• _Quoted passage_:

Affirmative Nod in Favor of Active Treatments for Chronic Neck Pain
Health providers rely on results of carefully designed research studies to know which types of treatments will best help their patients. Researchers pursuing this quest recently compared the benefits of three types of programs for patients with chronic neck pain.
Three groups of patients were randomly assigned to receive different forms of treatment. One group received active treatments twice each week for 12 weeks with direct help from a physical therapist. They also received relaxation training and neck posture and coordination exercises. They were encouraged to work through fears of pain that might otherwise keep them from doing normal activity. A second group was given two separate lectures about neck pain, got a handout of exercises to do at home, and kept an exercise diary of their progress. Participants in the third group attended one lecture about neck problems. They then took home information about neck exercises to do on their own.
Before starting their treatment programs, all the patients completed a survey with basic physical information and information about their pain levels, use of medications, and ability to do daily activities. The patients answered questions about work, including how much and how often they had to lift and whether they got adequate breaks or felt rushed. Patients also reported their feelings and attitudes about their pain, and whether it was keeping them from their normal activities. The researchers then measured how well each person's neck moved and how much pain patients had when pressure was place on certain neck muscles. The surveys, motion measurements, and pressure scores were rechecked after three months and then again at 12 months.
People seen for active treatments with a physical therapist showed the best results. They had fewer neck symptoms, reported better general health, and even showed better moods and feelings of well-being. They reported doing better at work, a finding the authors feel may "have an affect on absenteeism and costs due to neck pain." All these benefits were reported at three months and 12 months.
The measurements of neck motion and pressure responses didn't change much in any of the groups. However, individual reports of benefits were highest in the active group. People in the active group had better results than those in the home-exercise group, who in turn had better results than people who only got a lecture and information about exercise.
More research is needed. But this study indicates the benefits of an active program. It is noteworthy that people who are monitored in their exercise program do better than patients who merely get a recommendation for exercise.
Simo Taimela, MD, DMSc, et al. Active Treatment of Chronic Neck Pain: A Prospective Randomized Intervention. In Spine. April 15, 2001. Vol. 25. No. 8. Pp. 1021-1027.

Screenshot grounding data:

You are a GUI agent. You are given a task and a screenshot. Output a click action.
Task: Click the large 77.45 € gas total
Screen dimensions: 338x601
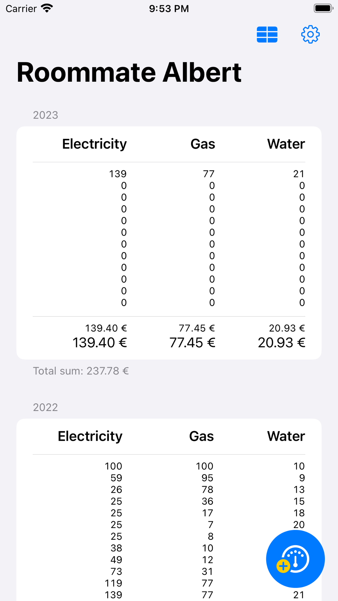[192, 343]
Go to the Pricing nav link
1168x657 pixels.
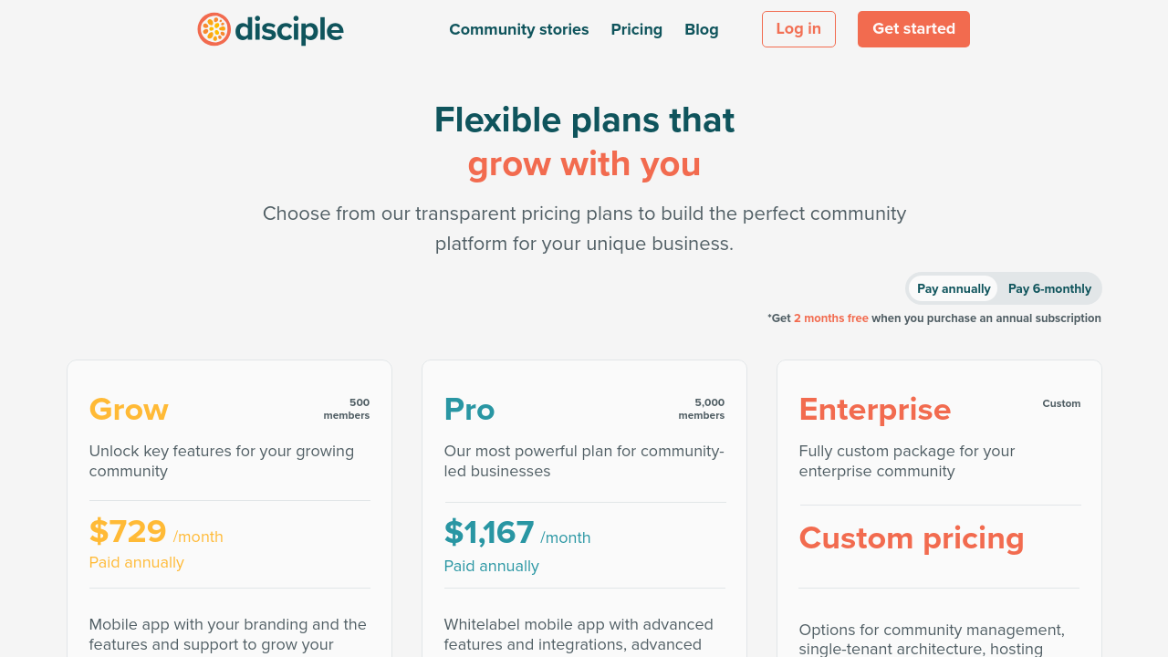(x=636, y=29)
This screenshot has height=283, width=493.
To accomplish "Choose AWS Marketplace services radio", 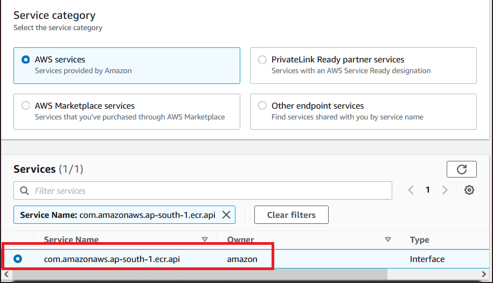I will click(x=26, y=105).
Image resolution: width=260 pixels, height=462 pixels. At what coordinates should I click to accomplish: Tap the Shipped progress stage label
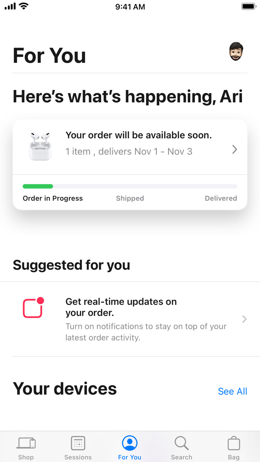point(130,198)
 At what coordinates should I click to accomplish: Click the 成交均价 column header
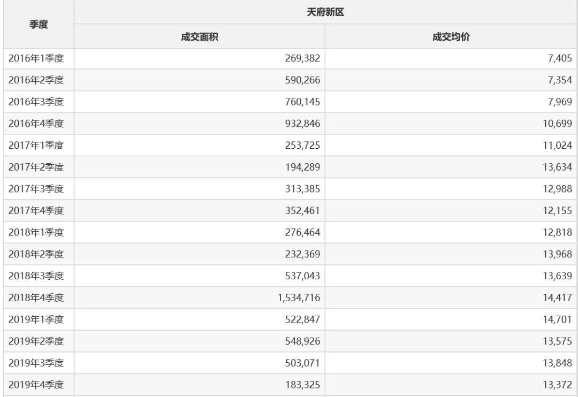[451, 37]
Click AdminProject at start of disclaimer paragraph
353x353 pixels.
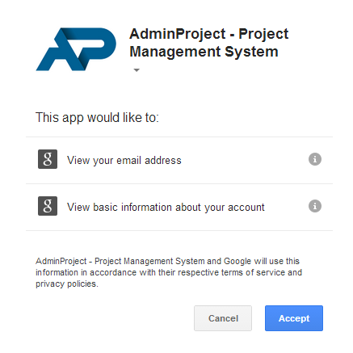point(61,261)
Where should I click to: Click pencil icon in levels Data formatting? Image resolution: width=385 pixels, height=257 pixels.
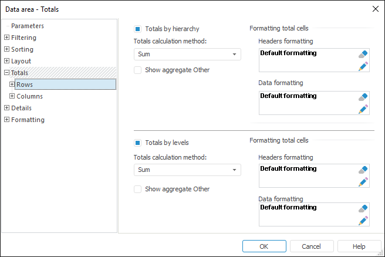coord(363,221)
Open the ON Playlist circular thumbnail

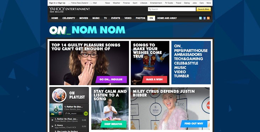[x=59, y=95]
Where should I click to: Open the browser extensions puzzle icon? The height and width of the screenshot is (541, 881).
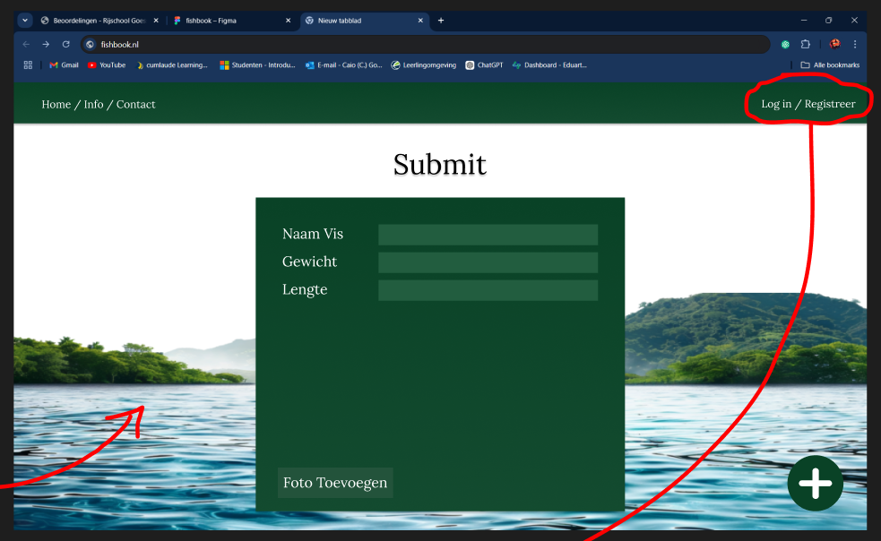(805, 44)

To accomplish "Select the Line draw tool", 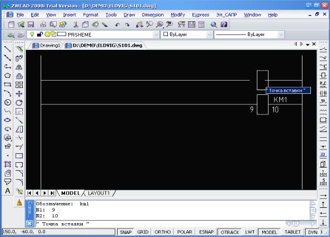I will (x=7, y=49).
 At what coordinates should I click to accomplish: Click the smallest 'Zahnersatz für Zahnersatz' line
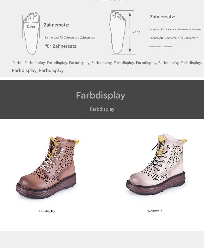point(160,46)
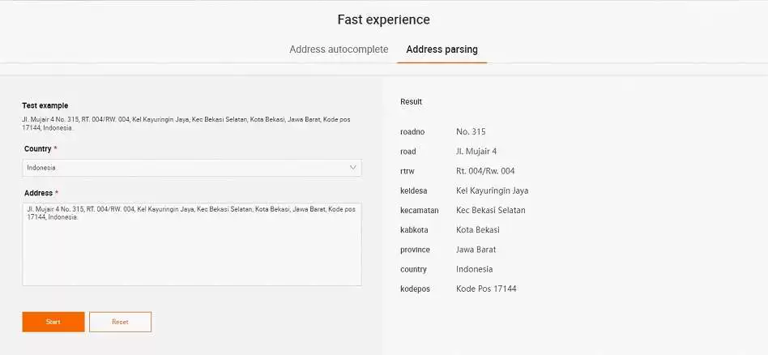Click the Fast experience heading
The height and width of the screenshot is (355, 768).
[x=383, y=19]
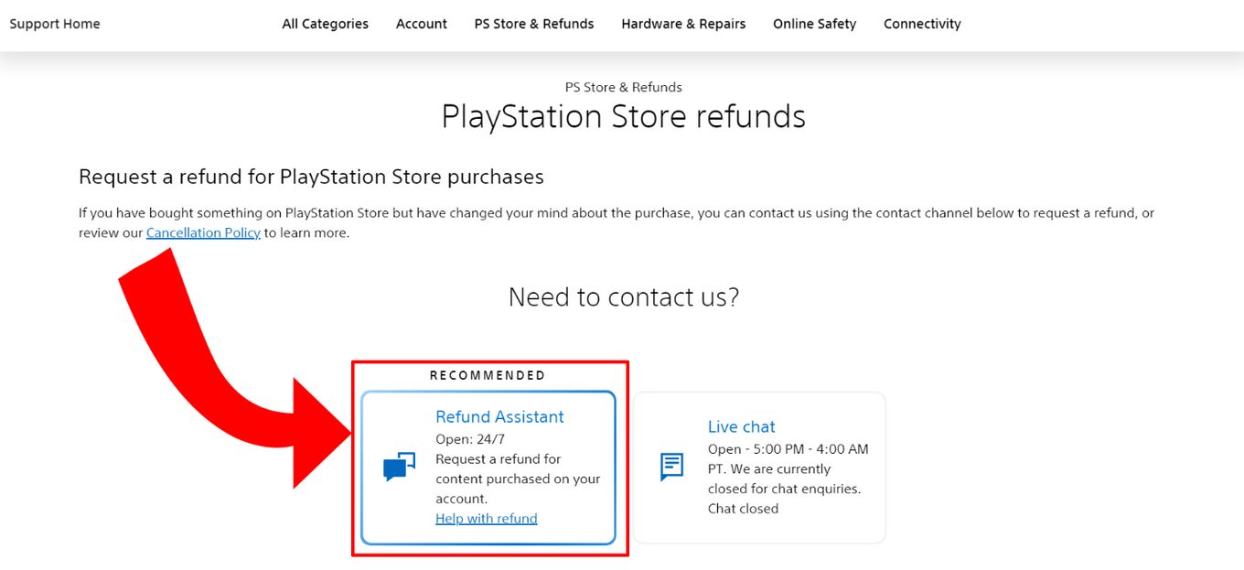Click the PlayStation Store refunds page title
Screen dimensions: 1244x570
pos(623,116)

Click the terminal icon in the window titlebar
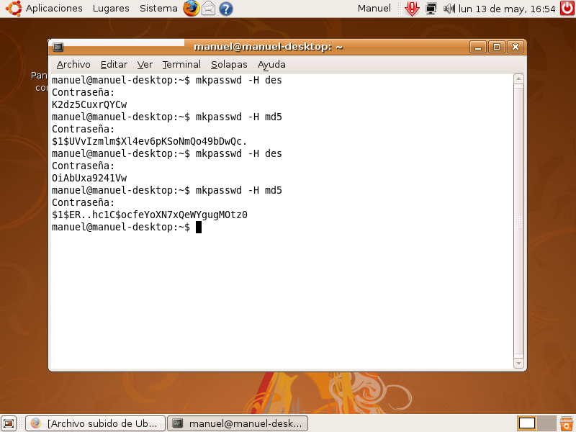tap(58, 47)
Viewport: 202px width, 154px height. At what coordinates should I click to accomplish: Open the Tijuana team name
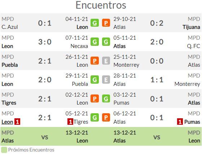click(x=191, y=27)
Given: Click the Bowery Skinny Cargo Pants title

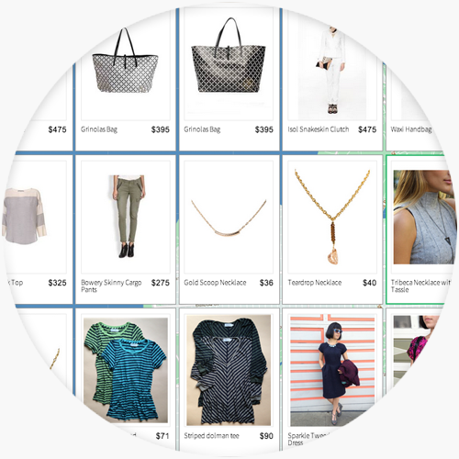Looking at the screenshot, I should 111,285.
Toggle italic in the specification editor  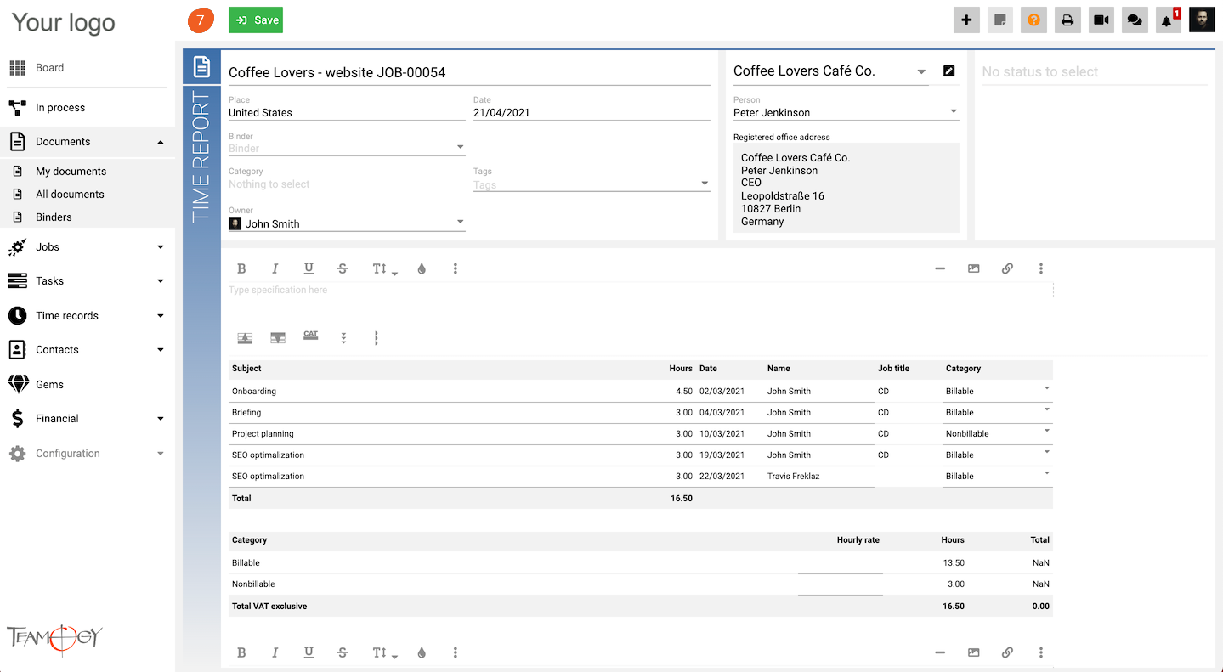pos(275,268)
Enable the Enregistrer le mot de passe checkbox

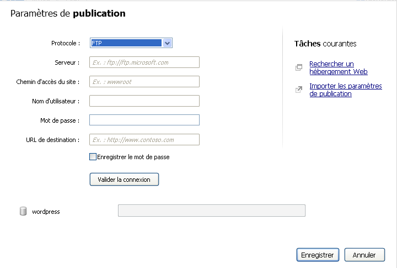click(x=93, y=157)
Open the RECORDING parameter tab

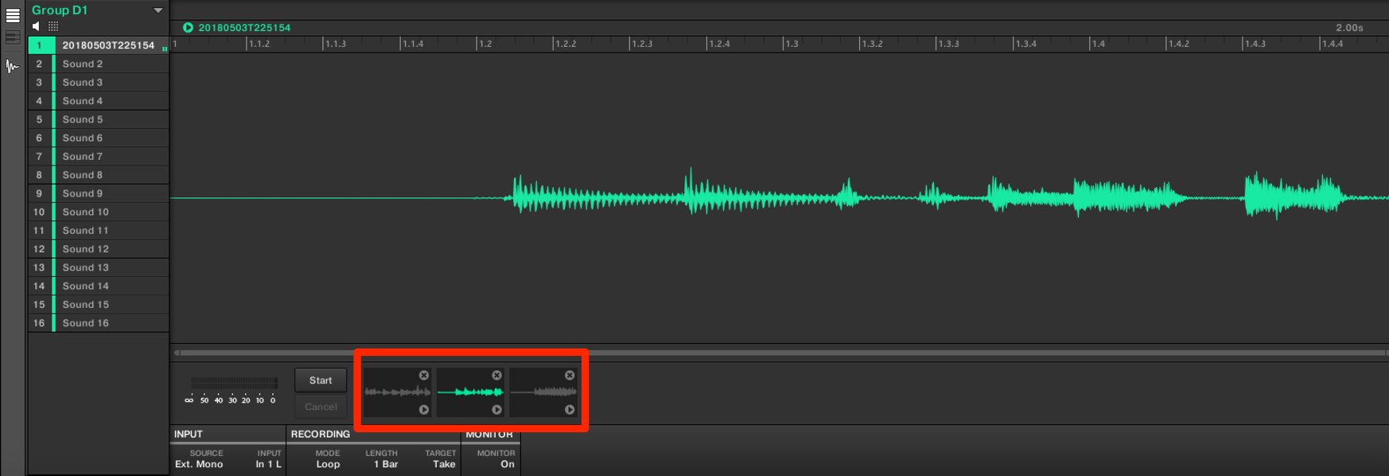pyautogui.click(x=321, y=434)
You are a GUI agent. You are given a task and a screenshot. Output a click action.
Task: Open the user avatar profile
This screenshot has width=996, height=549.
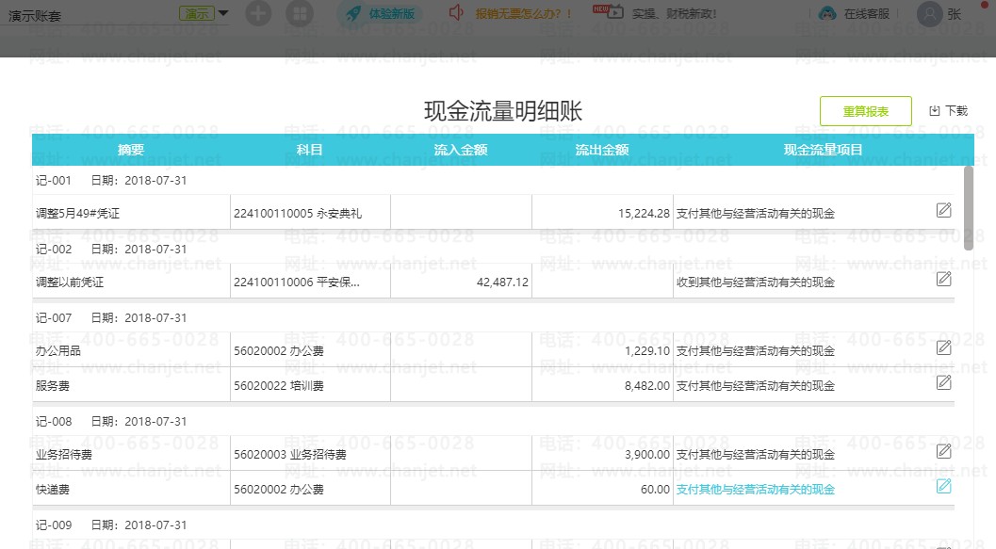(929, 14)
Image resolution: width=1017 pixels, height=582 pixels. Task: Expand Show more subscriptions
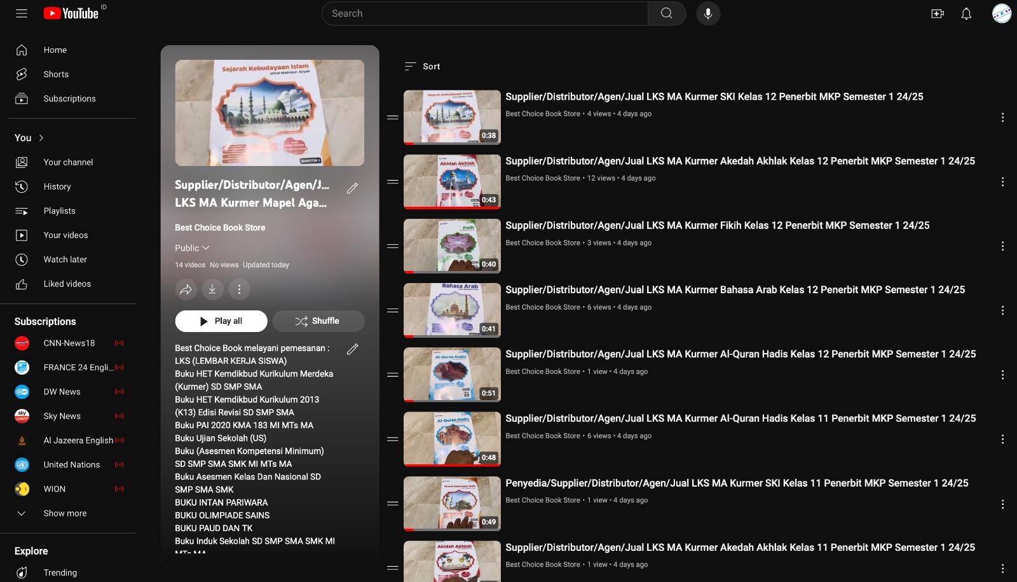(65, 513)
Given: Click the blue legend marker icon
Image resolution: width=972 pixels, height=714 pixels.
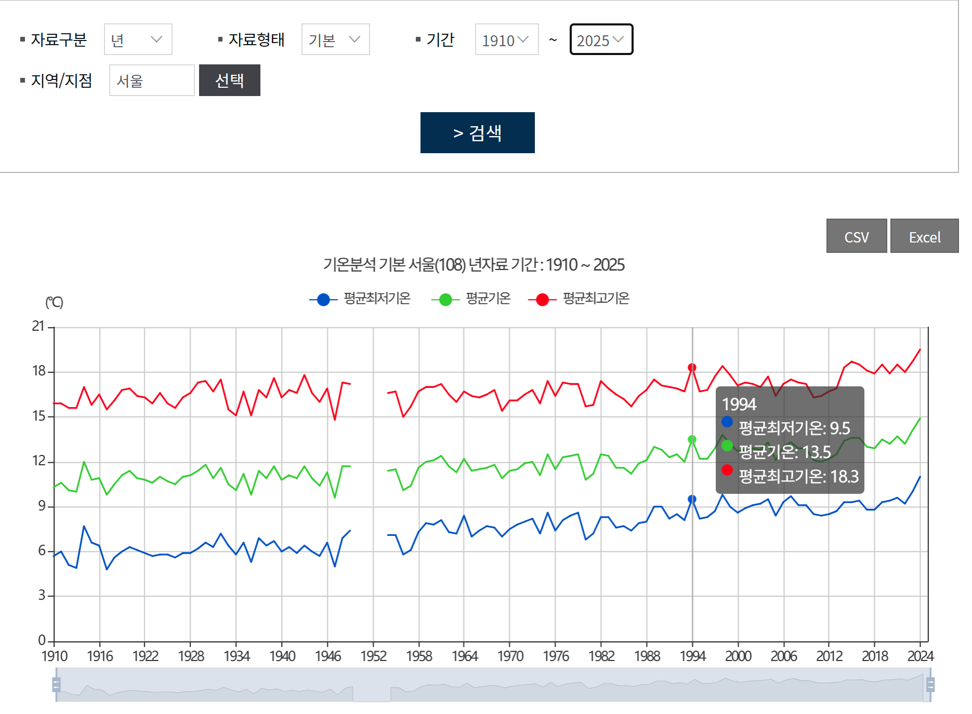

• _Exercise instructions_:
1. Answer these questions from the article on chronic neck pain treatments:
(a) How often and for how long did the active group receive treatment?
(b) When were the surveys, motion measurements, and pressure scores rechecked?
(c) What did participants in the third group take home after their lecture?
2. In the article on chronic neck pain treatments, why do the authors consider it significant that the active group reported doing better at work?

• _Solved tasks_:
1.
(a) Twice each week for 12 weeks.
(b) After three months and again at 12 months.
(c) Information about neck exercises to do on their own.

2. The authors think this improvement may influence absenteeism and the costs caused by neck pain. Patients in the active group reported this benefit at both three months and 12 months.